W domu swoich przybranych rodziców była poganka poznała wiarę chrześcijańską. Szybko przyjęła jej zasady i uczyniła je wyznacznikami swojej drogi życiowej. Z tego względu nie potrafiła przyjąć rzymskich obyczajów, co było szczególnie widoczne, gdy Neron zabrał ją na Palatyn. Widząc panujące tam zasady, dziewczyna wpadła w przerażenie. Nieco uspokoił ją widok Winicjusza, lecz kiedy ten zaczął nachalnie się do niej zalecać, uświadomiła sobie, że dostrzega w niej głównie nałożnicę. Dlatego też postanowiła stamtąd uciec, prosząc o pomoc Ursusa. Następnie znalazła się wśród chrześcijan (w domu Miriam).
Ligia potrafiła wybaczać ludziom ich przewinienia. Kiedy Marek Winicjusz odnalazł ją i zapragnął porwać, został gwałtownie powstrzymany przez Ursusa. Dziewczyna nie żywiła jednak urazy do Rzymianina i otoczyła go troskliwą opieką. Młoda kobieta przyczyniła się także do zmiany charakteru Winicjusza, a gdy ten stał się już chrześcijaninem, bez wahania przyjęła jego oświadczyny.
W bohaterce „Quo vadis” uwagę zwracają nie tylko jej dobroć, cnotliwość oraz wielka wiara. Kiedy nadszedł okres próby – prześladowania chrześcijan – stała się ona chudsza, nieco bledsza, jakby przygasła. Stanowi to dowód tego, iż niezwykle mocno przeżywała ciężki los swych bliskich, starając się przy tym wspierać ich w miarę swoich możliwości. Pomimo niezwykle trudnej sytuacji, nie odwróciła się od wyznawanych przez siebie zasad. Nawet w obliczu śmierci w czasie igrzysk zorganizowanych przez Nerona nie lękała się, a nawet pocieszała przerażonego Winicjusza.

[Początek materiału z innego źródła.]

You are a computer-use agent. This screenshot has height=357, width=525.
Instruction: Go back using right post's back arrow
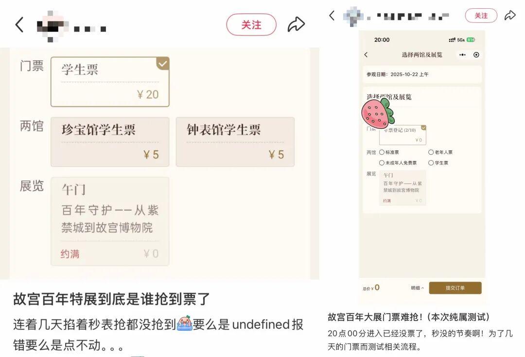click(x=332, y=16)
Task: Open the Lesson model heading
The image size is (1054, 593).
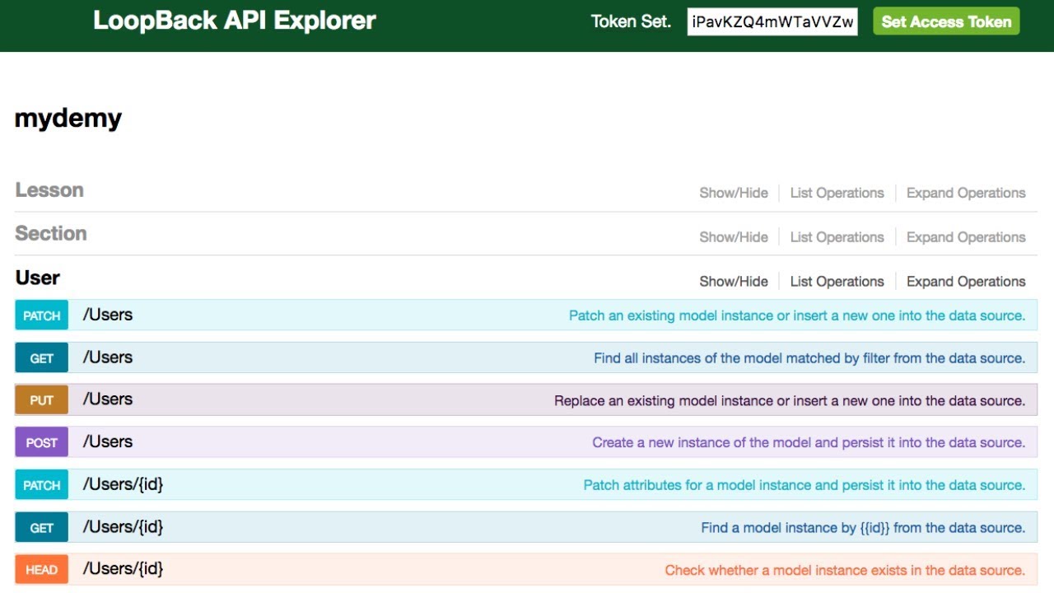Action: 49,190
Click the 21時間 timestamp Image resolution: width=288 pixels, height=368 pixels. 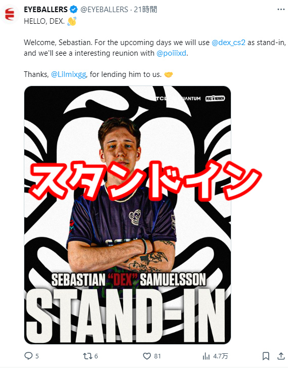coord(145,10)
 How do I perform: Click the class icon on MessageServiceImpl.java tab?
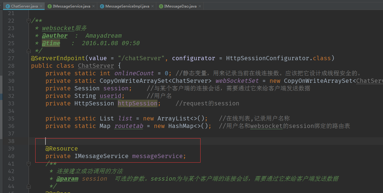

Nad cechującą się niezwykłą dobrocią i głęboką wiarą kobietą niewątpliwie czuwał Bóg, dodając jej sił i otaczając ludźmi, dzięki którym udało jej się przetrwać najtrudniejsze chwile (Ursus, przemieniony Marek).
Kiedy wyjechała z Winicjuszem na Sycylię i wzięła z nim ślub, spełniły się jej najgłębsze marzenia – założyła rodzinę opartą na głębokiej wierze i poszanowaniu zasad chrześcijańskich.